> ACTION ITEM: An exact transcription of the lines from the one holding "Click the Header from Top field" to the end of the entries below, and nothing more, is the required answer. Please omit the pictures.

> DATA RECORDS:
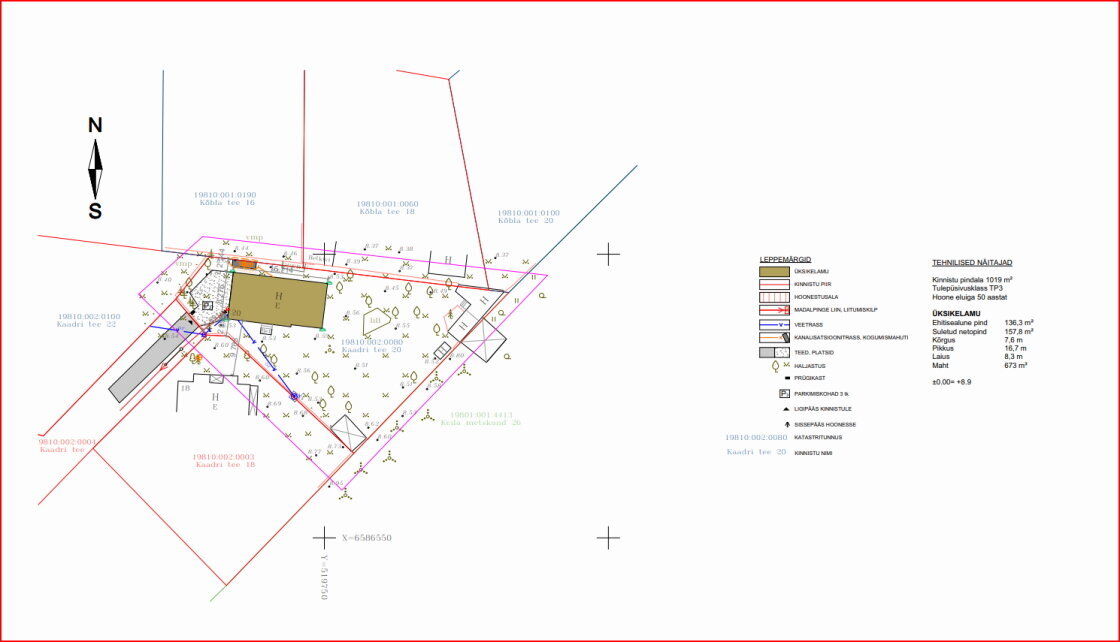Click the blue Veetrass legend symbol
The width and height of the screenshot is (1120, 642).
click(776, 324)
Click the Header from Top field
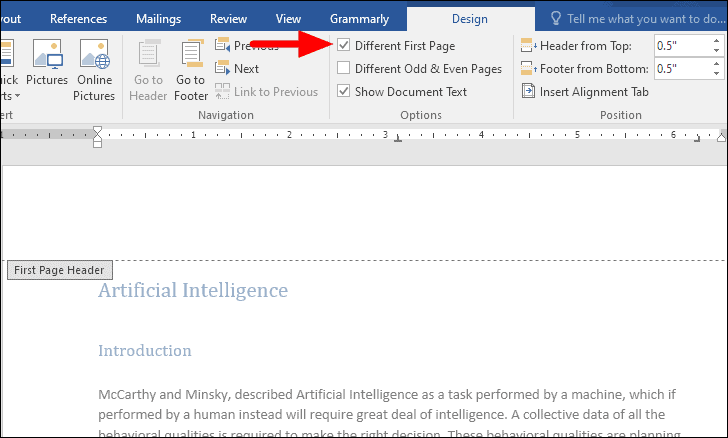 tap(680, 45)
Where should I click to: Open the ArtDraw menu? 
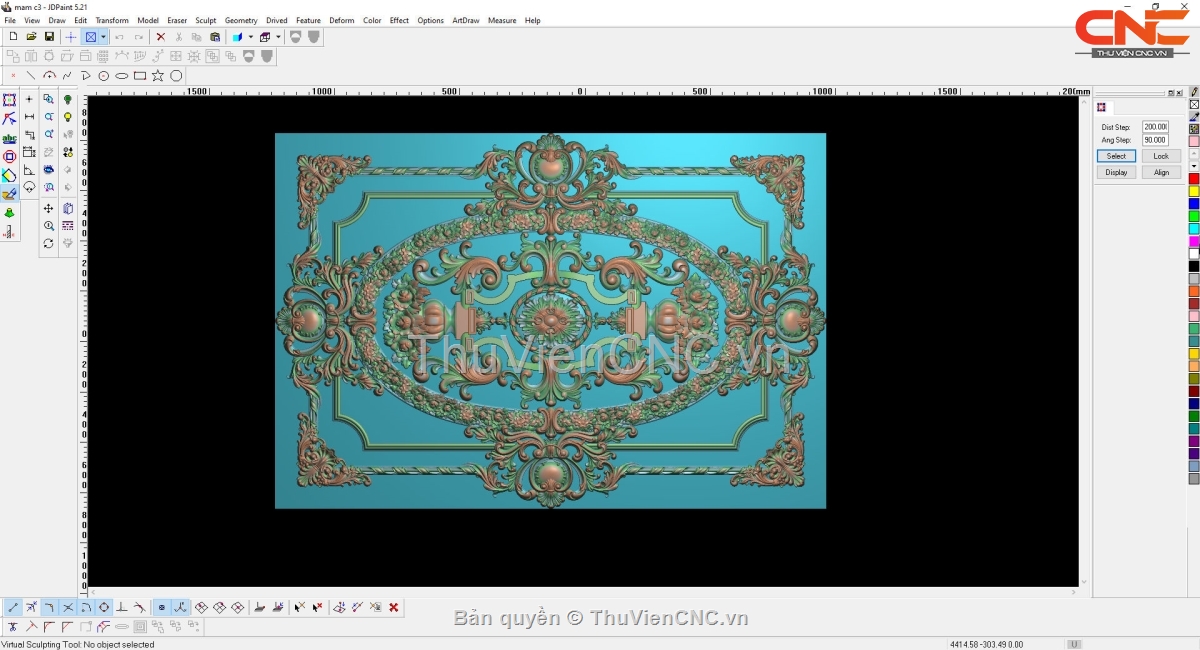click(x=465, y=20)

> RESPONSE AREA:
Click the Header from Top field
 tap(680, 45)
Where should I click to: Open the ArtDraw menu? 
click(x=465, y=20)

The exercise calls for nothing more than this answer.